Yesterday in the Scottish Parliament, Jackie Baillie called on Fergus Ewing – the Cabinet Secretary for Tourism and Rural Affairs – to support employees, employers and business owners within the tourism industry beyond the current Job Retention Scheme period. She asked the Scottish Government to work with the UK Government to reshape the Job Retention Scheme so that it continues beyond the end of October as the tourism industry expect to be financially affected by Covid-19 long after other sectors recover. Baillie also called on the government to ensure that representatives from Loch Lomond were included in the Tourism Task Force that is about to be set up.

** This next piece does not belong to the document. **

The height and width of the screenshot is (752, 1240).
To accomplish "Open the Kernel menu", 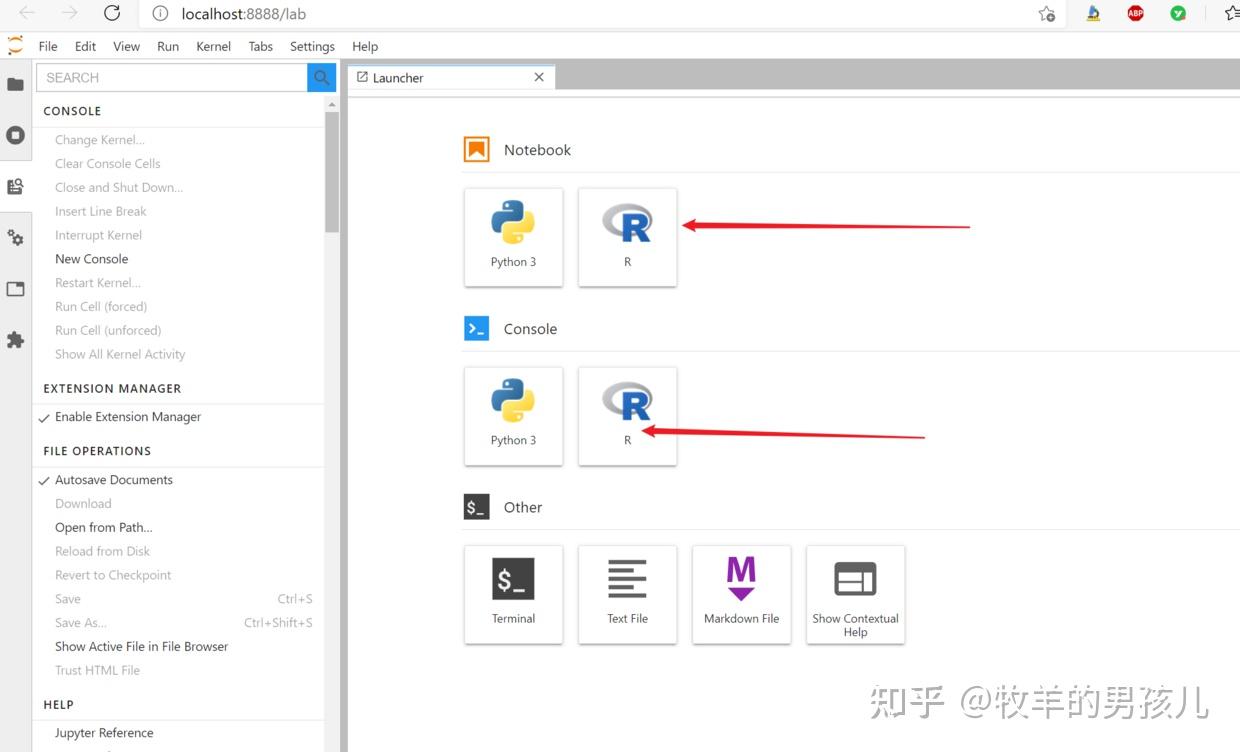I will (x=213, y=46).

The local area, taking in Loch Lomond and the Trossachs National Park, relies heavily on tourism to support the local economy and many of these businesses are struggling financially due to the ongoing Covid-19 crisis. Unless there is more help the area could lose as many as 1,200 permanent jobs and 800 seasonal jobs because of a reduction in the number of tourists coming to the area, and subsequently a loss of profit.
Jackie Baillie MSP said:
“The tourism industry relies on people being able to travel long distances and having the ability to spend money on holidays and excursions. Social distancing will also create challenges for the operation of many tourist facilities.
“Local businesses in Loch Lomond and the surrounding area have been particularly badly hit in the last few months and they understand that this difficult period for them is far from over. Many are planning on the basis that they will not be able to recover until the new season begins in March 2021.
“It is vital that the Scottish and UK Governments provide support specifically tailored to the needs of those within the tourism industry. Businesses in this sector are going to be suffering from the economic impact of coronavirus long after other sectors have recovered. Urgent action is required in order to save jobs and protect businesses that play such a big and positive role within both our local and national economies.”